Jack Wolf, Mathematician, Computer Theorist
Jack Keil Wolf, whose mathematics research in how data can be transmitted across networks helped shape modern computers, passed away on May 12 due to amyloidosis. Wolf used advanced algebra to devise ways to send, receive and store data, and refined the concept of using 0s and 1s in binary for computers. Wolf also worked on ways to remove errors and clarify fuzzy data on magnetic disks so that more data could be stored on less space. The Institute of Electrical and Electronics Engineers (IEEE) called him "one of the most productive cross-fertilizers in engineering research, successfully importing techniques used in one field to obtain unexpected results in another."
M. Kenneth Oshman, Co-Founder of Rolm
M. Kenneth Oshman, co-founder of private branch exchange (PBX) manufacturer Rolm, passed away due to complications of lung cancer Aug. 6. After Rolm was acquired by IBM in 1984 for $1.25 billion, Oshman remained on board as vice president. At Rolm, Oshman embodied an informal management style that made work a fun place to be. His style, such as having exercise facilities and other fun amenities, has been copied by other technology companies and helped differentiate Silicon Valley from the rest of corporate America.
John Opel, Ex-IBM CEO
John Opel, a former IBM CEO who transformed the company into a mainframe giant and oversaw its move into desktop computing, passed away Nov. 3. An IBM "lifer," Opel worked his way up from a sales representative at Big Blue in 1949 before landing in the top seat in 1981. Revenue nearly doubled under Opel's watch, and Time magazine featured him on the cover in 1983 under the headline "The Colossus That Works."

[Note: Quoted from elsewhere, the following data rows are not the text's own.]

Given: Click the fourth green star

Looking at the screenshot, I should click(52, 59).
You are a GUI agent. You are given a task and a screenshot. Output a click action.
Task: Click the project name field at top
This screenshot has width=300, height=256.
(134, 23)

Anthony Siegman, Laser Pioneer
Anthony Siegman, professor emeritus of electrical engineering at Stanford who helped develop lasers, passed away Oct. 7. Along with his research in lasers and optics, he authored three textbooks, "Microwave Solid-State Masers," "An Introduction to Lasers and Masers" and "LASERS." He was a Guggenheim fellow at the IBM Research Labs in Zurich in 1969.
Michael Hart, Founder of Project Gutenberg
Michael Hart, an early pioneer of digital archiving, passed away Sept. 6 of a heart attack. Founder of Project Gutenberg, Hart paved the way for free available digital texts of books in the public domain and was the inventor of ebooks. Project Gutenberg's first text was the Declaration of Independence, made available for public download in 1971.
Gerald Lawson, Video Game Pioneer
Gerald A. Lawson, who created the first home video game system with interchangeable game cartridges, passed away April 9 due to complications of diabetes. As director of engineering and marketing in Fairchild Semiconductor's video game division, Lawson led the effort behind Fairchild Channel F, a home console that allowed users to play different games written on cartridges. Channel F predated Atari's Video Computer System by a year and had 26 cartridges with titles such as "Blackjack" and "Space War." His work paved the way for modern console systems such as PlayStation, Xbox and Wii.
Jack Goldman, founder of Xerox PARC
Jacob Jack Goldman, the founder of Xerox PARC, the companys groundbreaking R&D facility, passed away Dec. 20 of congestive heart failure. He served as CTO and senior vice president for research and development at Xerox and established the Xerox Research Center of Canada and Xerox Palo Alto Research Center (PARC). Over the years, Xerox PARC researchers developed the laser printer, the concept of using windows and icons in a graphical user interface, Ethernet and other major technology innovations that are now part modern personal computing.